** Begin **

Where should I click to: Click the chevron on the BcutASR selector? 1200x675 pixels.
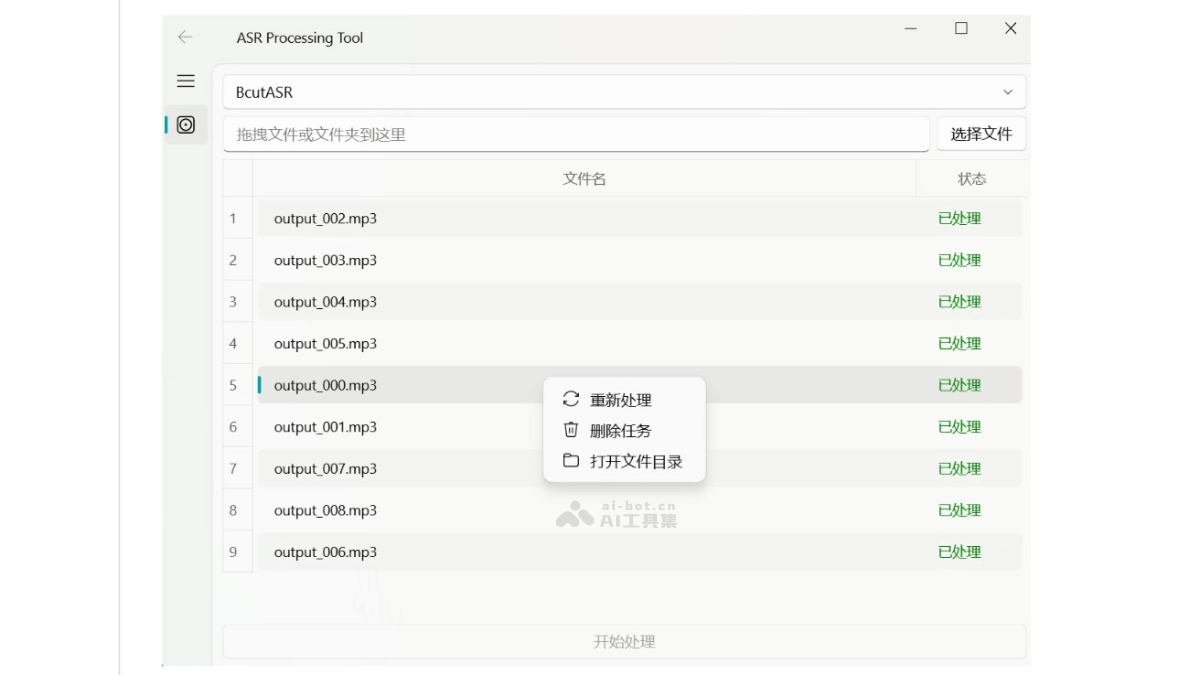(1007, 91)
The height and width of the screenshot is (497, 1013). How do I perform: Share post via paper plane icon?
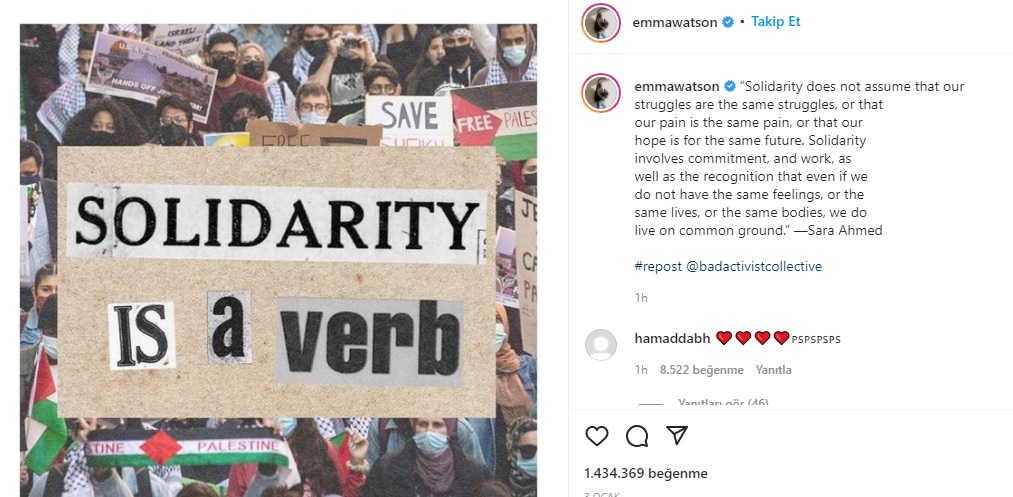pyautogui.click(x=676, y=436)
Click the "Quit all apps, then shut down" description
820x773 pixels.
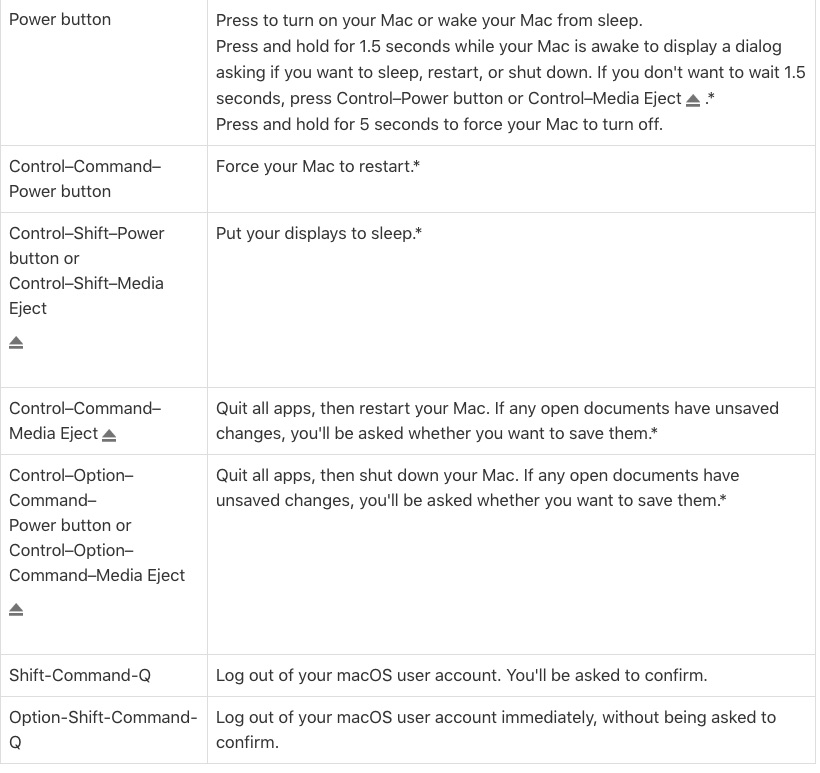point(477,487)
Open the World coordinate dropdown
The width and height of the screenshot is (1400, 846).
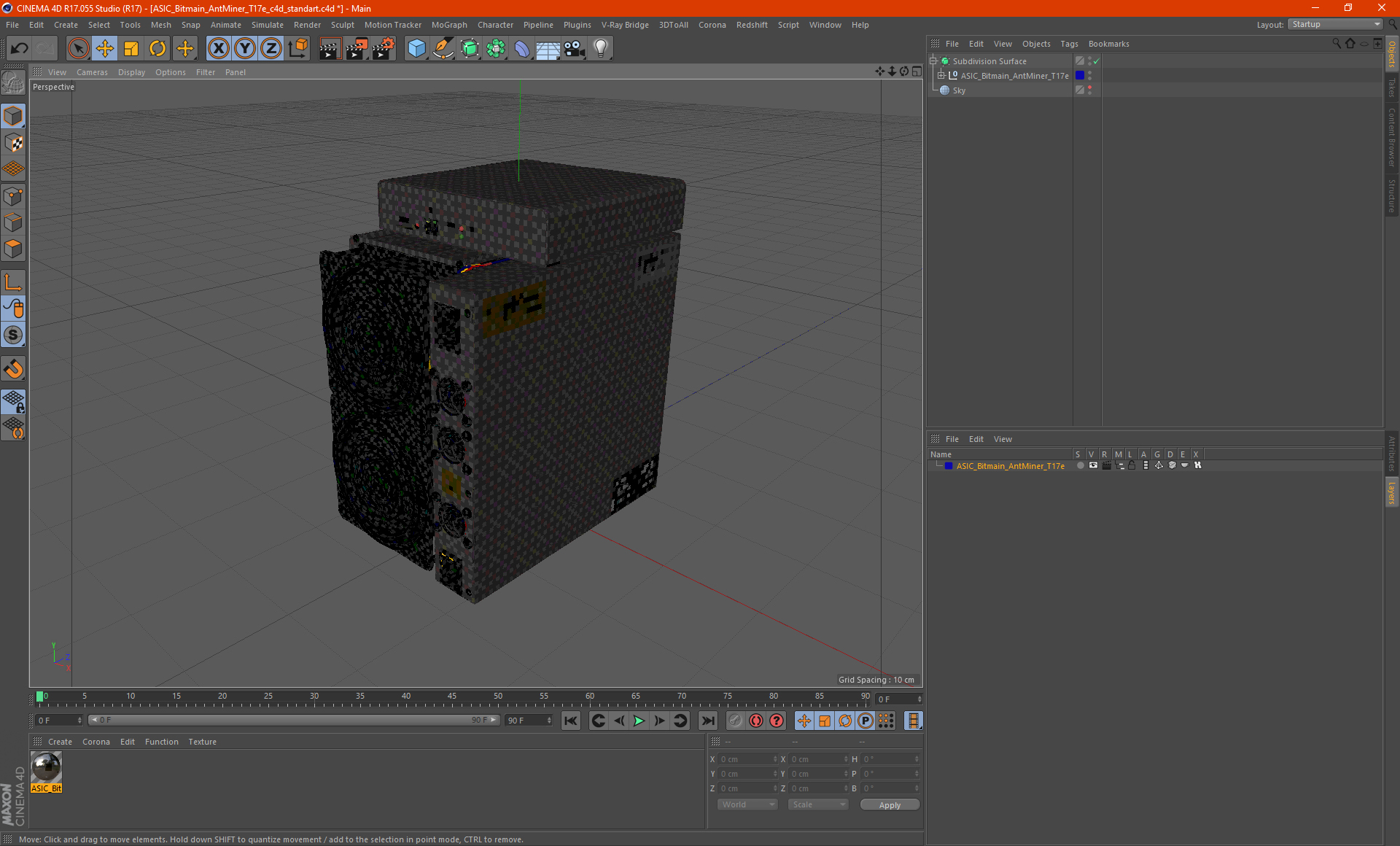[748, 804]
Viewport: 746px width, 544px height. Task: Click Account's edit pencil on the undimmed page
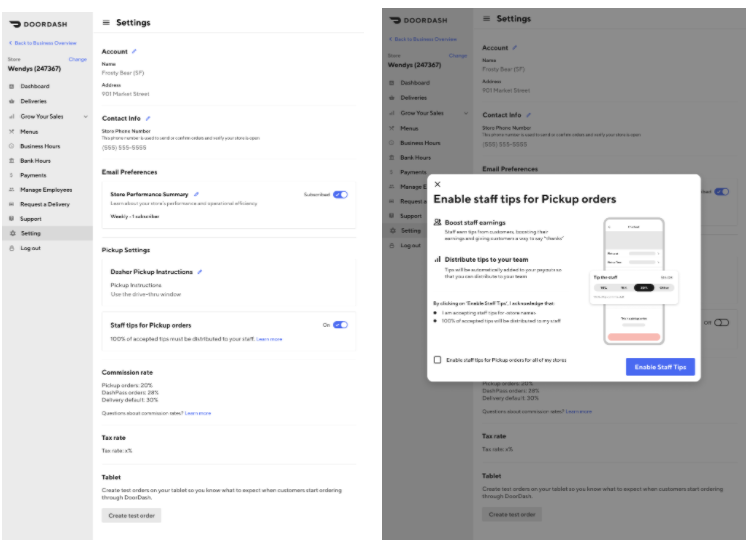tap(134, 51)
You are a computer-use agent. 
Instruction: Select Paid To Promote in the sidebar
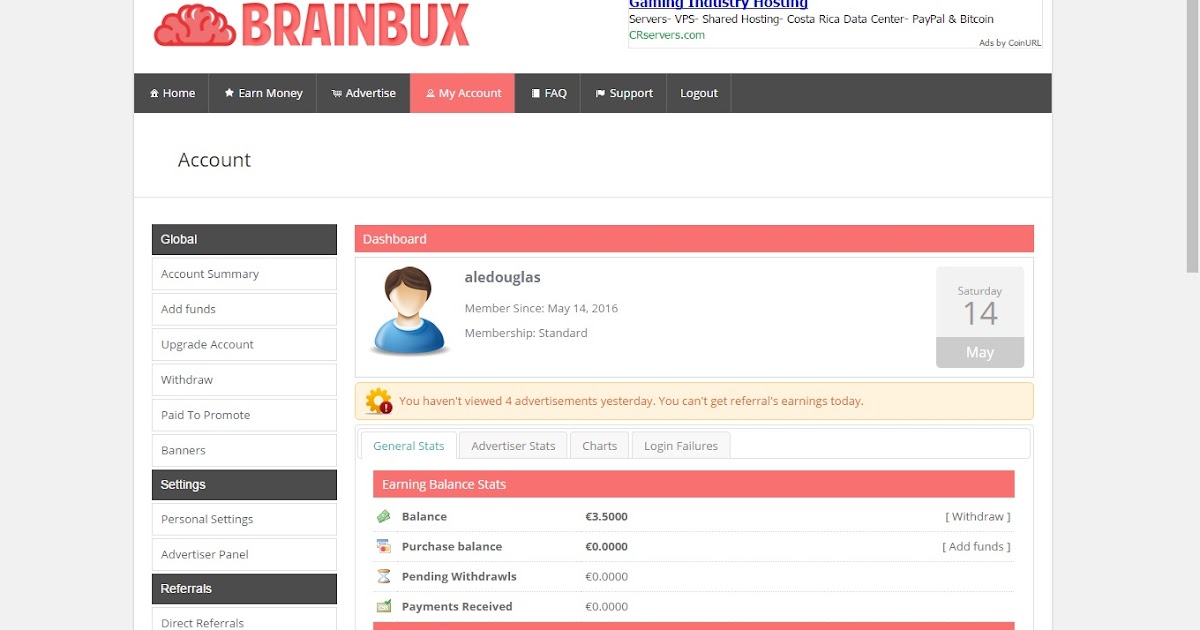click(205, 414)
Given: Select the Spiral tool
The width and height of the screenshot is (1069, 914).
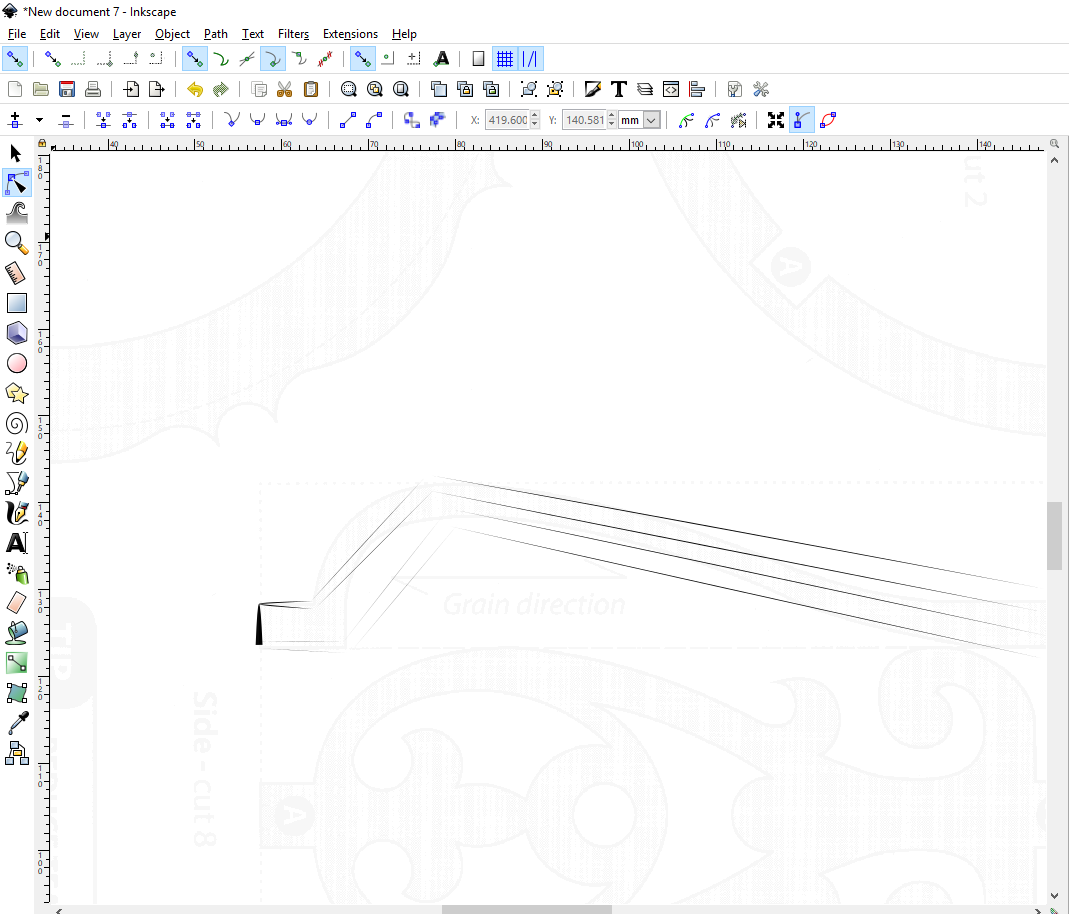Looking at the screenshot, I should 16,423.
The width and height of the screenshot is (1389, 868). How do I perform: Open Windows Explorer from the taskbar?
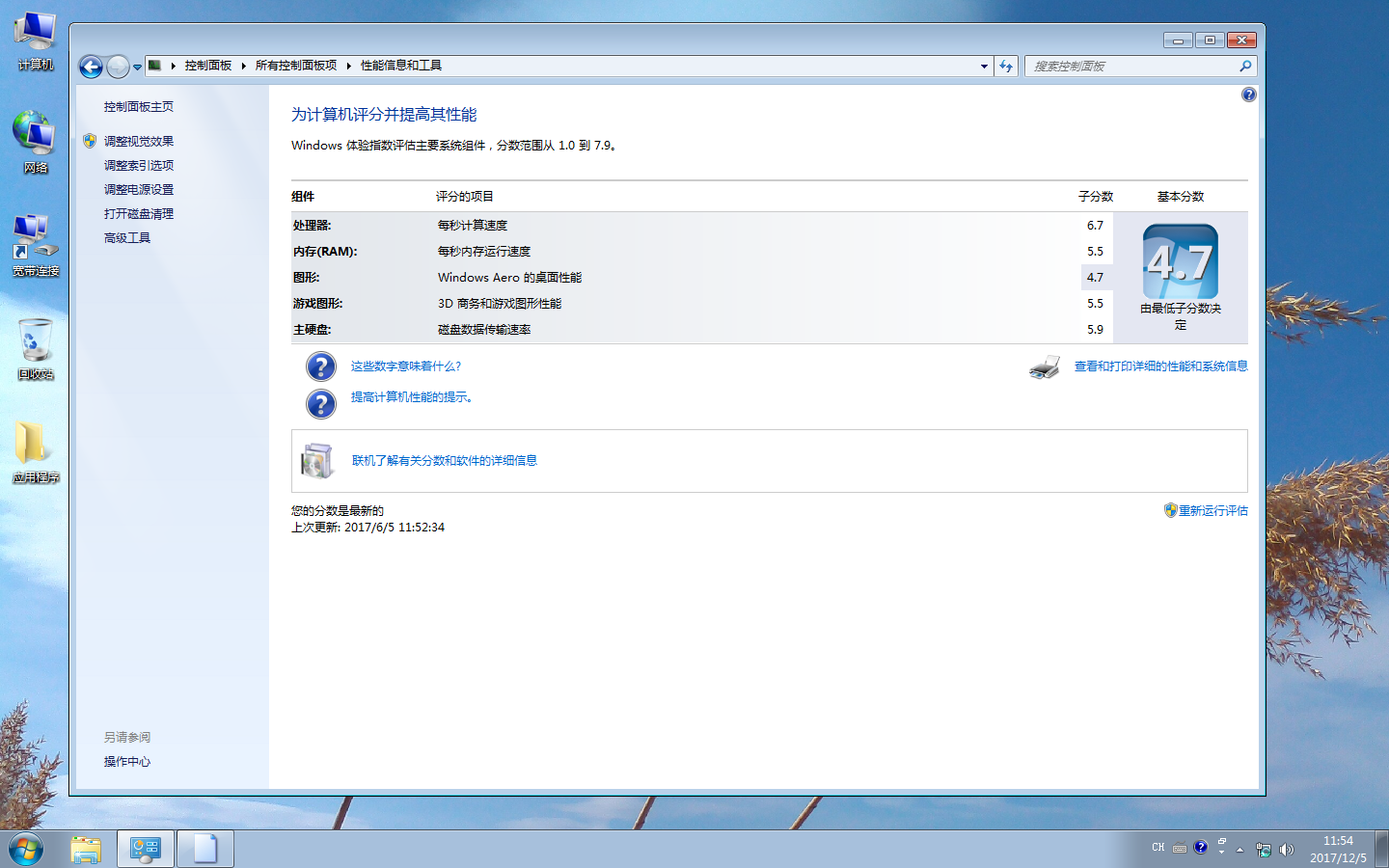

** End **

* _TASK GOAL_: List every line in the items above that contains the word "pixels", copying each line in full.

* _TASK RESULT_:
Where should I click to: Click the chevron on the BcutASR selector? 1200x675 pixels.
820x773 pixels.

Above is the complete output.